■ **Texte à lire**:
———

# Macintosh Classic : rayures et artéfacts



## Leyry Hynemonth (31 Août 2013)

Bonjour à tous 

J'ai remis en route mon Macintosh Classic, et cette fois-ci déception, il ne fonctionne plus comme un coucou suisse. 

L'écran affiche des rayures dès le démarrage, et en plus des rayures, y-a comme une instabilité de l'image générée par la carte mère. 

[YOUTUBE]nIqKd4rzGdI[/YOUTUBE]
[vidéo réalisée sans HDD, sans lecteur de disquette, sans module de RAM, sans batterie. En fait, juste le câble de la carte mère :love:]

Pour ceux qui n'aurait pas noté le détail dans la vidéo, lorsque je coupe l'alimentation, l'image se stabilise un instant avant que le tout ne s'éteigne.

———

■ **Travail demandé**:
1/ D'après le fil sur le Macintosh Classic, que fait l'image au moment où l'alimentation est coupée ?
2/ Extrayez, s'il vous plaît, du fil sur le Macintosh Classic le passage qui va de « Pour ceux qui » à « tout ne s'éteigne. ».

■ **Données fournies**:
———

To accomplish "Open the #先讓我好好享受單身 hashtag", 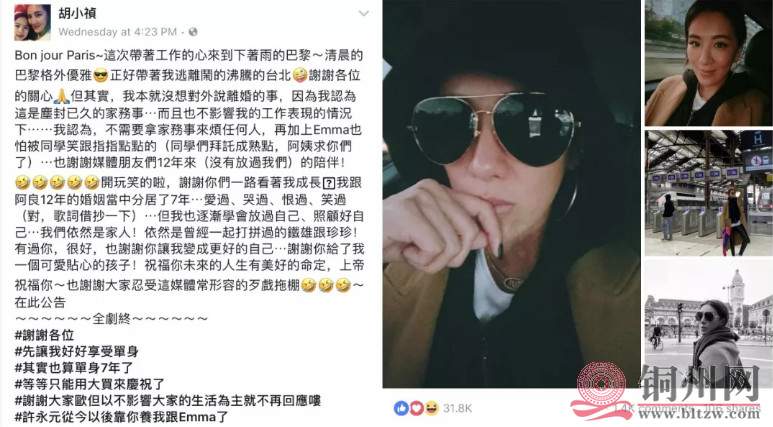I will coord(76,352).
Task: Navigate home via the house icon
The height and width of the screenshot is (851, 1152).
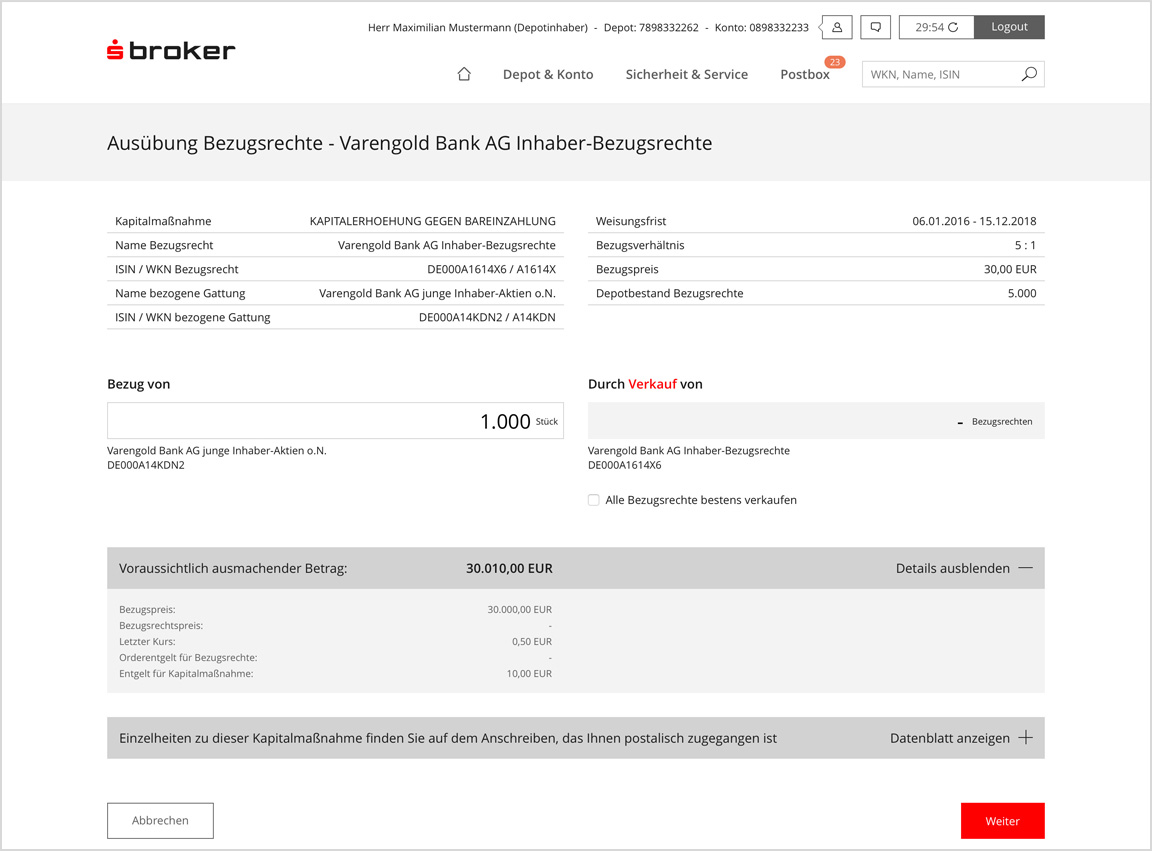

———

■ **Réponses**:
1/ Elle se stabilise un instant avant que le tout ne s'éteigne.

2/
Pour ceux qui n'aurait pas noté le détail dans la vidéo, lorsque je coupe l'alimentation, l'image se stabilise un instant avant que le tout ne s'éteigne.